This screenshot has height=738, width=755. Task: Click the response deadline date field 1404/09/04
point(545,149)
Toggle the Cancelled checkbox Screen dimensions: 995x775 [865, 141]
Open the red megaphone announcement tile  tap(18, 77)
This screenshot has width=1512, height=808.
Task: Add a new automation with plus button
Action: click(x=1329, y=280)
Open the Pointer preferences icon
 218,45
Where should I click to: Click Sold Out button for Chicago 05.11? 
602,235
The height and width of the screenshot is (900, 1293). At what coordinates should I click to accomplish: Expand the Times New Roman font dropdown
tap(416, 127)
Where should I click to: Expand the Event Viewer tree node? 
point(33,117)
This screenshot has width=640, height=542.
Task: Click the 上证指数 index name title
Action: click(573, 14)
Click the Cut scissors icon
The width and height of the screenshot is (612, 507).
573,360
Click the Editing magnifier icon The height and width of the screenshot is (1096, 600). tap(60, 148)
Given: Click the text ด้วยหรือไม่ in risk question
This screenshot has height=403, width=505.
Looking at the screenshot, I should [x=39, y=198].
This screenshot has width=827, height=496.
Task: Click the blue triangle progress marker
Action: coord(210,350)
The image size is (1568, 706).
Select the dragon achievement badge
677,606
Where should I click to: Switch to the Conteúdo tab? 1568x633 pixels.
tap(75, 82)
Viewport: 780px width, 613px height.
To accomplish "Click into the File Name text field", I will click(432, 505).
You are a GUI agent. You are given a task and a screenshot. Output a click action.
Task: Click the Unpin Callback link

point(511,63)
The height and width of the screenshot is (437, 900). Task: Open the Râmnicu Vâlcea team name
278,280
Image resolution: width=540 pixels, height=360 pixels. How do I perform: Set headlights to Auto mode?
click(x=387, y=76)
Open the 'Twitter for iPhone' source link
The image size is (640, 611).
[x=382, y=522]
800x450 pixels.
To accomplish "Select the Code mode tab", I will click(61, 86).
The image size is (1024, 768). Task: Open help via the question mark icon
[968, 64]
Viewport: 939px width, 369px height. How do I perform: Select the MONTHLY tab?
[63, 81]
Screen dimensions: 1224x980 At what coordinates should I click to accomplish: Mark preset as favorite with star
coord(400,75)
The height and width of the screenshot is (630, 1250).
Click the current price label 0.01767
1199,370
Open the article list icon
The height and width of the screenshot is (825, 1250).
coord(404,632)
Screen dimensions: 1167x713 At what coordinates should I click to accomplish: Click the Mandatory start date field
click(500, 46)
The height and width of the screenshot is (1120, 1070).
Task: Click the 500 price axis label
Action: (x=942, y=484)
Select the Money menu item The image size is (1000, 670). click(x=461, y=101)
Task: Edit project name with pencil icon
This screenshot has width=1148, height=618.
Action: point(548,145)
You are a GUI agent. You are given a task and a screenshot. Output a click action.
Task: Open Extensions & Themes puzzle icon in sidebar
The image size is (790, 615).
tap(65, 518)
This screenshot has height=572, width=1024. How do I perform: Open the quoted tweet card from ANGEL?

•••••

§ What you have to do:
Find the string "text" in the entries above and return each line that holds it.

§ Solved exercise:
Given: Click the text ด้วยหรือไม่ in risk question
To accomplish "Click into the File Name text field", I will click(432, 505).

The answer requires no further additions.